Your objective ▸ The records below are to be returned exactly as written, minus their pictures.

Material shown ▸
★ ★ ★

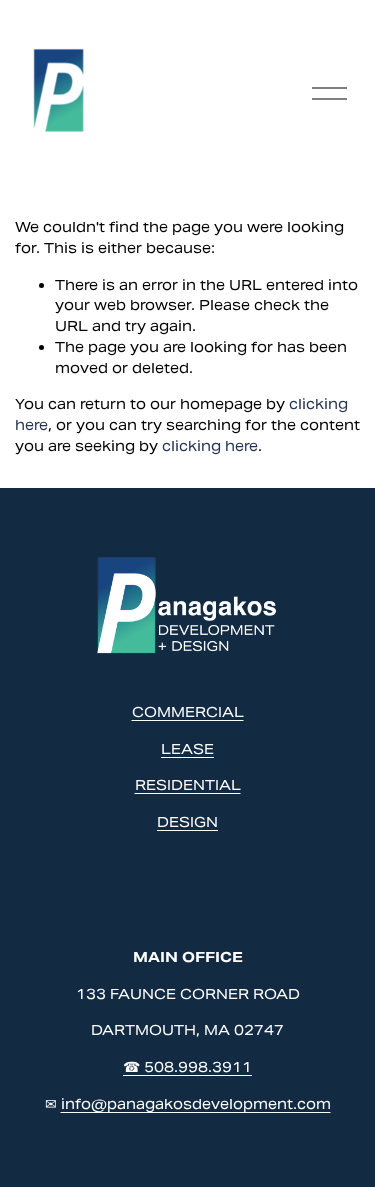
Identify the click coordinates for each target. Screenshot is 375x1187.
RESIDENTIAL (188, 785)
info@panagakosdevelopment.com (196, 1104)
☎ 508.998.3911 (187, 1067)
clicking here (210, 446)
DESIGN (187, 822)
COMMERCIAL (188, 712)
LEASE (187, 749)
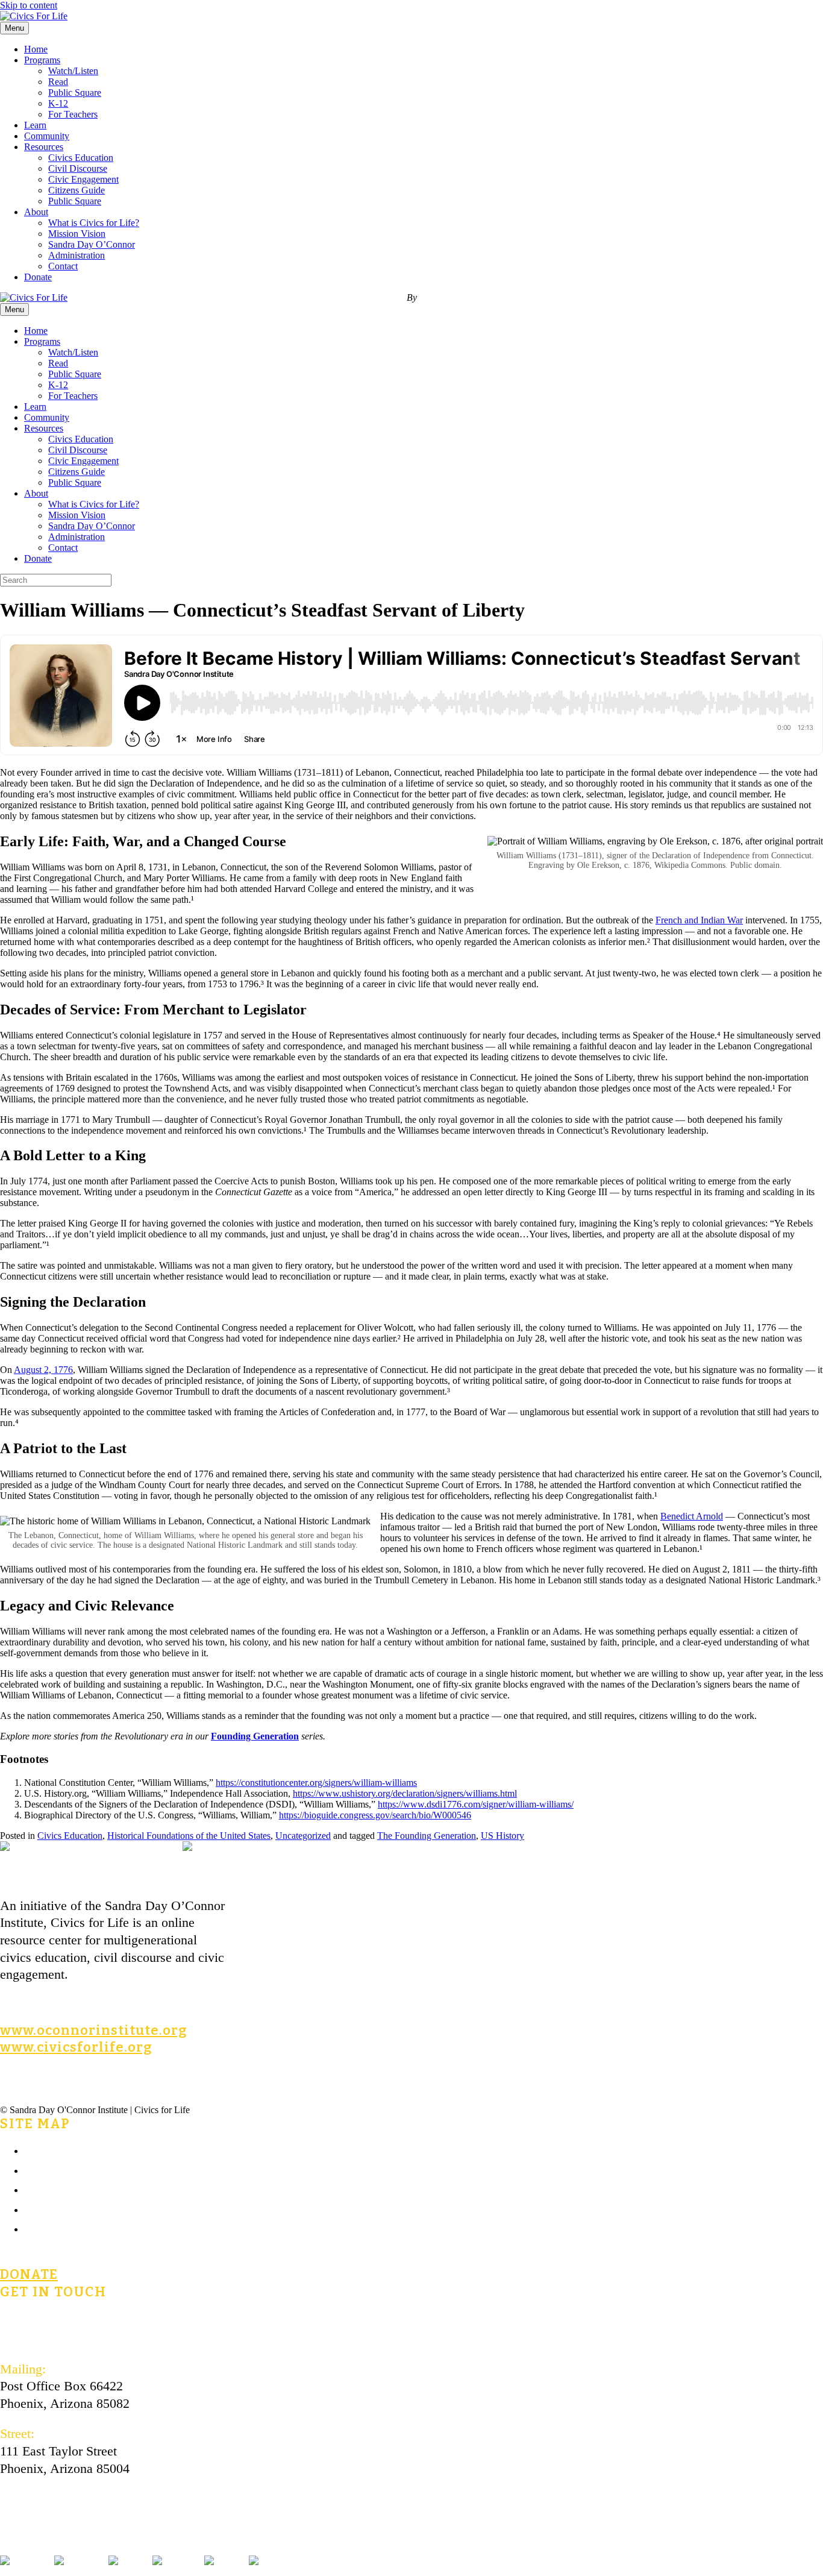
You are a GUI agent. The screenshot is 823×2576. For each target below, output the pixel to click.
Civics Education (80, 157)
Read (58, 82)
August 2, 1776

★ ★ ★

Expected output ▸
Identify the click coordinates for each target. Screenshot is 375x1187.
RESIDENTIAL (188, 785)
info@panagakosdevelopment.com (196, 1104)
☎ 508.998.3911 (187, 1067)
clicking here (210, 446)
DESIGN (187, 822)
COMMERCIAL (188, 712)
LEASE (187, 749)
You are a GUI agent. The screenshot is 823×2576. For each target below, output the pixel to click.
Civics Education (80, 157)
Read (58, 82)
August 2, 1776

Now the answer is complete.